BEGIN

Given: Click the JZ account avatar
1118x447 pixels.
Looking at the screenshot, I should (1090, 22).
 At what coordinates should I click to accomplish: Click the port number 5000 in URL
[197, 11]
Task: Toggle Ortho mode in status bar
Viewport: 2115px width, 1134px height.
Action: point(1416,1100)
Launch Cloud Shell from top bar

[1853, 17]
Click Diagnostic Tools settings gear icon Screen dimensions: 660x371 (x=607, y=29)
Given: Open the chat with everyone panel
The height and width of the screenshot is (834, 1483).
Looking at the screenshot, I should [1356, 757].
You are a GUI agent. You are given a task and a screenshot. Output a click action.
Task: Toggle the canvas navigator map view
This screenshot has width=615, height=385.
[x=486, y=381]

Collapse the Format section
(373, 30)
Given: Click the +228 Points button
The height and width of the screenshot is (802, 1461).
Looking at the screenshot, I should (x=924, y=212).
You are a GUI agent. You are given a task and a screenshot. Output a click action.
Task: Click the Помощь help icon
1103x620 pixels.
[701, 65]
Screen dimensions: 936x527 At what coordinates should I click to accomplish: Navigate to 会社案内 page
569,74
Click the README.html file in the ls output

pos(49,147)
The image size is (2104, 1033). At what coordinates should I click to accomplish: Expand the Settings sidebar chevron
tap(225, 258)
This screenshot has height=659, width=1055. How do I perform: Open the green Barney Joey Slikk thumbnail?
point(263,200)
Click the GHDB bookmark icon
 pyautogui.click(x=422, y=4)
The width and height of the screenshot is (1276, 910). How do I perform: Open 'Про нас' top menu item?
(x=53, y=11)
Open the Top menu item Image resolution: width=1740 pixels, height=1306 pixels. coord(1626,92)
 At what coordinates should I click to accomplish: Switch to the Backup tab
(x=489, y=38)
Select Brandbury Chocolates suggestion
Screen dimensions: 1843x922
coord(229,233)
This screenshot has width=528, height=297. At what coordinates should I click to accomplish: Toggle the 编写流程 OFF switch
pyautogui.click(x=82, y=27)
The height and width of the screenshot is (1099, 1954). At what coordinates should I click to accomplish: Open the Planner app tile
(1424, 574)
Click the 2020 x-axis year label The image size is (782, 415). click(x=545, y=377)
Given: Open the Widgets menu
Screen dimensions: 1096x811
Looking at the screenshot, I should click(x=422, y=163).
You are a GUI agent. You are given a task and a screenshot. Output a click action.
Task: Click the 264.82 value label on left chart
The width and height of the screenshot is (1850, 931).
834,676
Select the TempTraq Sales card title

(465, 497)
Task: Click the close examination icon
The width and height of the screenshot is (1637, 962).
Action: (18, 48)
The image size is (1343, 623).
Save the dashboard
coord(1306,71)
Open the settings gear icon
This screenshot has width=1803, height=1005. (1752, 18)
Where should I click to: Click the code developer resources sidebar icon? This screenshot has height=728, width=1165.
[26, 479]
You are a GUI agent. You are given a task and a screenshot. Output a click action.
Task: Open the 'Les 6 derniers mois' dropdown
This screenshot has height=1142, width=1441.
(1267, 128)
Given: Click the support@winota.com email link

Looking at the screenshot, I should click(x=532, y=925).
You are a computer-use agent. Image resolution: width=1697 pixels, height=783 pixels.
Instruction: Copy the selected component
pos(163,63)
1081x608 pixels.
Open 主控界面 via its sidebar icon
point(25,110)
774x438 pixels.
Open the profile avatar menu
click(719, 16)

END

Exercise requirements: In full and verbatim, repeat the records given above.

Output:
Given: Click the JZ account avatar
1118x447 pixels.
Looking at the screenshot, I should (1090, 22).
 At what coordinates should I click to accomplish: Click the port number 5000 in URL
[197, 11]
Task: Toggle Ortho mode in status bar
Viewport: 2115px width, 1134px height.
Action: point(1416,1100)
Launch Cloud Shell from top bar

[1853, 17]
Click Diagnostic Tools settings gear icon Screen dimensions: 660x371 (x=607, y=29)
Given: Open the chat with everyone panel
The height and width of the screenshot is (834, 1483).
Looking at the screenshot, I should [1356, 757].
You are a GUI agent. You are given a task and a screenshot. Output a click action.
Task: Toggle the canvas navigator map view
This screenshot has width=615, height=385.
[x=486, y=381]

Collapse the Format section
(373, 30)
Given: Click the +228 Points button
The height and width of the screenshot is (802, 1461).
Looking at the screenshot, I should (x=924, y=212).
You are a GUI agent. You are given a task and a screenshot. Output a click action.
Task: Click the Помощь help icon
1103x620 pixels.
[701, 65]
Screen dimensions: 936x527 At what coordinates should I click to accomplish: Navigate to 会社案内 page
569,74
Click the README.html file in the ls output

pos(49,147)
The image size is (2104, 1033). At what coordinates should I click to accomplish: Expand the Settings sidebar chevron
tap(225, 258)
This screenshot has height=659, width=1055. How do I perform: Open the green Barney Joey Slikk thumbnail?
point(263,200)
Click the GHDB bookmark icon
 pyautogui.click(x=422, y=4)
The width and height of the screenshot is (1276, 910). How do I perform: Open 'Про нас' top menu item?
(x=53, y=11)
Open the Top menu item Image resolution: width=1740 pixels, height=1306 pixels. coord(1626,92)
 At what coordinates should I click to accomplish: Switch to the Backup tab
(x=489, y=38)
Select Brandbury Chocolates suggestion
Screen dimensions: 1843x922
coord(229,233)
This screenshot has width=528, height=297. At what coordinates should I click to accomplish: Toggle the 编写流程 OFF switch
pyautogui.click(x=82, y=27)
The height and width of the screenshot is (1099, 1954). At what coordinates should I click to accomplish: Open the Planner app tile
(1424, 574)
Click the 2020 x-axis year label The image size is (782, 415). click(x=545, y=377)
Given: Open the Widgets menu
Screen dimensions: 1096x811
Looking at the screenshot, I should click(x=422, y=163).
You are a GUI agent. You are given a task and a screenshot. Output a click action.
Task: Click the 264.82 value label on left chart
The width and height of the screenshot is (1850, 931).
834,676
Select the TempTraq Sales card title

(465, 497)
Task: Click the close examination icon
The width and height of the screenshot is (1637, 962).
Action: (18, 48)
The image size is (1343, 623).
Save the dashboard
coord(1306,71)
Open the settings gear icon
This screenshot has width=1803, height=1005. (1752, 18)
Where should I click to: Click the code developer resources sidebar icon? This screenshot has height=728, width=1165.
[26, 479]
You are a GUI agent. You are given a task and a screenshot. Output a click action.
Task: Open the 'Les 6 derniers mois' dropdown
This screenshot has height=1142, width=1441.
(1267, 128)
Given: Click the support@winota.com email link

Looking at the screenshot, I should click(x=532, y=925).
You are a computer-use agent. Image resolution: width=1697 pixels, height=783 pixels.
Instruction: Copy the selected component
pos(163,63)
1081x608 pixels.
Open 主控界面 via its sidebar icon
point(25,110)
774x438 pixels.
Open the profile avatar menu
click(719, 16)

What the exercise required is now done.